Segment Open

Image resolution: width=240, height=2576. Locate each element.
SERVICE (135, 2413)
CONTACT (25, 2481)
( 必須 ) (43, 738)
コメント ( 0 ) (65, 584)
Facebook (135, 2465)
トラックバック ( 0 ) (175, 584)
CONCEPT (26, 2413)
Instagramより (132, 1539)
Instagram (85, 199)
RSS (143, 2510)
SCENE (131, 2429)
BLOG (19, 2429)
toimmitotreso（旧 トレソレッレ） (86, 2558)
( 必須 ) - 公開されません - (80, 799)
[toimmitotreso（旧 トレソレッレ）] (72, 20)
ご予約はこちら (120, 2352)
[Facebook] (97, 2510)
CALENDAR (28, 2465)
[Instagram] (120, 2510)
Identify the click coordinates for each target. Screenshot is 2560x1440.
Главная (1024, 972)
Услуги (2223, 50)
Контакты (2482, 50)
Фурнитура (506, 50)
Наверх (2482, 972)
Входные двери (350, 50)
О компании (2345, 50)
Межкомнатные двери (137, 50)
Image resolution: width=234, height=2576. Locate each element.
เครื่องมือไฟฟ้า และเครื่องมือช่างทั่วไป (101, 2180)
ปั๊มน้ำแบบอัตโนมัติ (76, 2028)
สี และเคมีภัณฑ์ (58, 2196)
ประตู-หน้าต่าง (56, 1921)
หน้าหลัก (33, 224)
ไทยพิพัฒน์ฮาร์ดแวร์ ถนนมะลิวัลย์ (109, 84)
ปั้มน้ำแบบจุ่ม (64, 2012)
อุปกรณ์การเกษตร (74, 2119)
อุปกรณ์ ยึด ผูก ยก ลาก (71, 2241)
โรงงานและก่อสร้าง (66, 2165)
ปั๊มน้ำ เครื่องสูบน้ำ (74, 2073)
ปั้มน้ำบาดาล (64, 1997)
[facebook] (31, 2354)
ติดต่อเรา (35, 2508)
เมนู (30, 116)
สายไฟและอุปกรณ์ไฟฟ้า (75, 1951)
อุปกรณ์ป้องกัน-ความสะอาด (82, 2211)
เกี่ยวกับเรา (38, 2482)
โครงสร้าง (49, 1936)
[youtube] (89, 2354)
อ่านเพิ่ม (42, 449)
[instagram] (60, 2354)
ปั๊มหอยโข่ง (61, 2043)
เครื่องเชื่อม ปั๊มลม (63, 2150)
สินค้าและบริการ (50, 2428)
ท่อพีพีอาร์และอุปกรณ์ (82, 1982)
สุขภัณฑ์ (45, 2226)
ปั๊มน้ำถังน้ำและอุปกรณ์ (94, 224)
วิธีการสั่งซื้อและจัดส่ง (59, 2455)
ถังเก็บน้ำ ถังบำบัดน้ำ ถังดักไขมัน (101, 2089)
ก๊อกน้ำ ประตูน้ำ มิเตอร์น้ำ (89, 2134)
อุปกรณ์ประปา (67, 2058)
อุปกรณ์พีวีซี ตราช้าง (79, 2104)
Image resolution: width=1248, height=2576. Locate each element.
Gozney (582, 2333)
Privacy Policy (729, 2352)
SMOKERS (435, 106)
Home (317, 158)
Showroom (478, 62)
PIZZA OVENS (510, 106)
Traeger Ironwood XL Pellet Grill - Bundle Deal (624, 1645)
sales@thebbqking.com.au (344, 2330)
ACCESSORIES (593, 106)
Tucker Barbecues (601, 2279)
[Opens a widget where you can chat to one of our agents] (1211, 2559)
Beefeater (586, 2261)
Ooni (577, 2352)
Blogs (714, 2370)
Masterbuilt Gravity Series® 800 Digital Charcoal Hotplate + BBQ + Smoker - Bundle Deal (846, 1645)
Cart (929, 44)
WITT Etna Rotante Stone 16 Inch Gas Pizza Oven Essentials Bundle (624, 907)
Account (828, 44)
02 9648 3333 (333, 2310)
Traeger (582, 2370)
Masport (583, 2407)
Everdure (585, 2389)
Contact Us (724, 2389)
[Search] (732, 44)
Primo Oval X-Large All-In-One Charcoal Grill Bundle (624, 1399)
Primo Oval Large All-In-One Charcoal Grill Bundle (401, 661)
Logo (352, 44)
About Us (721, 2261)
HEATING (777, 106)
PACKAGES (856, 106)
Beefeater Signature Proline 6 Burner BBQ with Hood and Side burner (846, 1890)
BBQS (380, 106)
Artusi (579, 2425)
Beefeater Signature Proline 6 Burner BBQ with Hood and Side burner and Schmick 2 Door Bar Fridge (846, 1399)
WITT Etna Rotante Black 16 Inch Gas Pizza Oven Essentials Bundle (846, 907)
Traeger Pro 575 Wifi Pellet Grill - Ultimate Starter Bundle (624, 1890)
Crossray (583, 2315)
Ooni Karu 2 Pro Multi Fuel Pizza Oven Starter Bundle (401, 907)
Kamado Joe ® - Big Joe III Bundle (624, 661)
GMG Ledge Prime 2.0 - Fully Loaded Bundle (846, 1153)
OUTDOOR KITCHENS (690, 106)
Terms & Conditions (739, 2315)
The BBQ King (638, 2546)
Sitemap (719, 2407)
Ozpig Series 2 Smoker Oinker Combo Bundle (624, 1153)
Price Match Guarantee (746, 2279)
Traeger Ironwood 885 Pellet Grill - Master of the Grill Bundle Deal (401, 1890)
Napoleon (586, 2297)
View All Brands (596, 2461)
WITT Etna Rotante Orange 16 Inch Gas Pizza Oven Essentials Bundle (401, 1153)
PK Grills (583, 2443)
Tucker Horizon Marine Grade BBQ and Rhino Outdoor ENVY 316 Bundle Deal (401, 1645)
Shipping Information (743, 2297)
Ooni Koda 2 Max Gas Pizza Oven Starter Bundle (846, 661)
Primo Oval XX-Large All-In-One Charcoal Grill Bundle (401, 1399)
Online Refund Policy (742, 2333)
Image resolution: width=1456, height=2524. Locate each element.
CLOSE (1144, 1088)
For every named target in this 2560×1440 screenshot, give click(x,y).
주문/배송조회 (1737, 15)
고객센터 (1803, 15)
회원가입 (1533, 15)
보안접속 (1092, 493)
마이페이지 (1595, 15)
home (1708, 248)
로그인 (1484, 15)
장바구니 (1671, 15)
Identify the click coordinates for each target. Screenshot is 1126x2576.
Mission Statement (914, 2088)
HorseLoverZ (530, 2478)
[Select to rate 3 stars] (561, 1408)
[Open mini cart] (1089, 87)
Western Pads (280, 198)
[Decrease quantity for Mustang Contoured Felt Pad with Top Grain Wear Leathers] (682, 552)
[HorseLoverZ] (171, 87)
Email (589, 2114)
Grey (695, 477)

Segment Closed

#### [Task to complete]
Write every line of the material out again exactly.

#### [Solved problem]
Image resolution: width=240, height=2576. Locate each element.
SERVICE (135, 2413)
CONTACT (25, 2481)
( 必須 ) (43, 738)
コメント ( 0 ) (65, 584)
Facebook (135, 2465)
トラックバック ( 0 ) (175, 584)
CONCEPT (26, 2413)
Instagramより (132, 1539)
Instagram (85, 199)
RSS (143, 2510)
SCENE (131, 2429)
BLOG (19, 2429)
toimmitotreso（旧 トレソレッレ） (86, 2558)
( 必須 ) - 公開されません - (80, 799)
[toimmitotreso（旧 トレソレッレ）] (72, 20)
ご予約はこちら (120, 2352)
[Facebook] (97, 2510)
CALENDAR (28, 2465)
[Instagram] (120, 2510)
Identify the click coordinates for each target. Screenshot is 2560x1440.
Главная (1024, 972)
Услуги (2223, 50)
Контакты (2482, 50)
Фурнитура (506, 50)
Наверх (2482, 972)
Входные двери (350, 50)
О компании (2345, 50)
Межкомнатные двери (137, 50)
Image resolution: width=234, height=2576. Locate each element.
เครื่องมือไฟฟ้า และเครื่องมือช่างทั่วไป (101, 2180)
ปั๊มน้ำแบบอัตโนมัติ (76, 2028)
สี และเคมีภัณฑ์ (58, 2196)
ประตู-หน้าต่าง (56, 1921)
หน้าหลัก (33, 224)
ไทยพิพัฒน์ฮาร์ดแวร์ ถนนมะลิวัลย์ (109, 84)
ปั้มน้ำแบบจุ่ม (64, 2012)
อุปกรณ์การเกษตร (74, 2119)
อุปกรณ์ ยึด ผูก ยก ลาก (71, 2241)
โรงงานและก่อสร้าง (66, 2165)
ปั๊มน้ำ เครื่องสูบน้ำ (74, 2073)
ปั้มน้ำบาดาล (64, 1997)
[facebook] (31, 2354)
ติดต่อเรา (35, 2508)
เมนู (30, 116)
สายไฟและอุปกรณ์ไฟฟ้า (75, 1951)
อุปกรณ์ป้องกัน-ความสะอาด (82, 2211)
เกี่ยวกับเรา (38, 2482)
โครงสร้าง (49, 1936)
[youtube] (89, 2354)
อ่านเพิ่ม (42, 449)
[instagram] (60, 2354)
ปั๊มหอยโข่ง (61, 2043)
เครื่องเชื่อม ปั๊มลม (63, 2150)
สินค้าและบริการ (50, 2428)
ท่อพีพีอาร์และอุปกรณ์ (82, 1982)
สุขภัณฑ์ (45, 2226)
ปั๊มน้ำถังน้ำและอุปกรณ์ (94, 224)
วิธีการสั่งซื้อและจัดส่ง (59, 2455)
ถังเก็บน้ำ ถังบำบัดน้ำ ถังดักไขมัน (101, 2089)
ก๊อกน้ำ ประตูน้ำ มิเตอร์น้ำ (89, 2134)
อุปกรณ์ประปา (67, 2058)
อุปกรณ์พีวีซี ตราช้าง (79, 2104)
Image resolution: width=1248, height=2576. Locate each element.
Gozney (582, 2333)
Privacy Policy (729, 2352)
SMOKERS (435, 106)
Home (317, 158)
Showroom (478, 62)
PIZZA OVENS (510, 106)
Traeger Ironwood XL Pellet Grill - Bundle Deal (624, 1645)
sales@thebbqking.com.au (344, 2330)
ACCESSORIES (593, 106)
Tucker Barbecues (601, 2279)
[Opens a widget where you can chat to one of our agents] (1211, 2559)
Beefeater (586, 2261)
Ooni (577, 2352)
Blogs (714, 2370)
Masterbuilt Gravity Series® 800 Digital Charcoal Hotplate + BBQ + Smoker - Bundle Deal (846, 1645)
Cart (929, 44)
WITT Etna Rotante Stone 16 Inch Gas Pizza Oven Essentials Bundle (624, 907)
Account (828, 44)
02 9648 3333 (333, 2310)
Traeger (582, 2370)
Masport (583, 2407)
Everdure (585, 2389)
Contact Us (724, 2389)
[Search] (732, 44)
Primo Oval X-Large All-In-One Charcoal Grill Bundle (624, 1399)
Primo Oval Large All-In-One Charcoal Grill Bundle (401, 661)
Logo (352, 44)
About Us (721, 2261)
HEATING (777, 106)
PACKAGES (856, 106)
Beefeater Signature Proline 6 Burner BBQ with Hood and Side burner (846, 1890)
BBQS (380, 106)
Artusi (579, 2425)
Beefeater Signature Proline 6 Burner BBQ with Hood and Side burner and Schmick 2 Door Bar Fridge (846, 1399)
WITT Etna Rotante Black 16 Inch Gas Pizza Oven Essentials Bundle (846, 907)
Traeger Pro 575 Wifi Pellet Grill - Ultimate Starter Bundle (624, 1890)
Crossray (583, 2315)
Ooni Karu 2 Pro Multi Fuel Pizza Oven Starter Bundle (401, 907)
Kamado Joe ® - Big Joe III Bundle (624, 661)
GMG Ledge Prime 2.0 - Fully Loaded Bundle (846, 1153)
OUTDOOR KITCHENS (690, 106)
Terms & Conditions (739, 2315)
The BBQ King (638, 2546)
Sitemap (719, 2407)
Ozpig Series 2 Smoker Oinker Combo Bundle (624, 1153)
Price Match Guarantee (746, 2279)
Traeger Ironwood 885 Pellet Grill - Master of the Grill Bundle Deal (401, 1890)
Napoleon (586, 2297)
View All Brands (596, 2461)
WITT Etna Rotante Orange 16 Inch Gas Pizza Oven Essentials Bundle (401, 1153)
PK Grills (583, 2443)
Tucker Horizon Marine Grade BBQ and Rhino Outdoor ENVY 316 Bundle Deal (401, 1645)
Shipping Information (743, 2297)
Ooni Koda 2 Max Gas Pizza Oven Starter Bundle (846, 661)
Primo Oval XX-Large All-In-One Charcoal Grill Bundle (401, 1399)
Online Refund Policy (742, 2333)
Image resolution: width=1456, height=2524. Locate each element.
CLOSE (1144, 1088)
For every named target in this 2560×1440 screenshot, give click(x,y).
주문/배송조회 (1737, 15)
고객센터 (1803, 15)
회원가입 (1533, 15)
보안접속 (1092, 493)
마이페이지 (1595, 15)
home (1708, 248)
로그인 (1484, 15)
장바구니 (1671, 15)
Identify the click coordinates for each target. Screenshot is 1126x2576.
Mission Statement (914, 2088)
HorseLoverZ (530, 2478)
[Select to rate 3 stars] (561, 1408)
[Open mini cart] (1089, 87)
Western Pads (280, 198)
[Decrease quantity for Mustang Contoured Felt Pad with Top Grain Wear Leathers] (682, 552)
[HorseLoverZ] (171, 87)
Email (589, 2114)
Grey (695, 477)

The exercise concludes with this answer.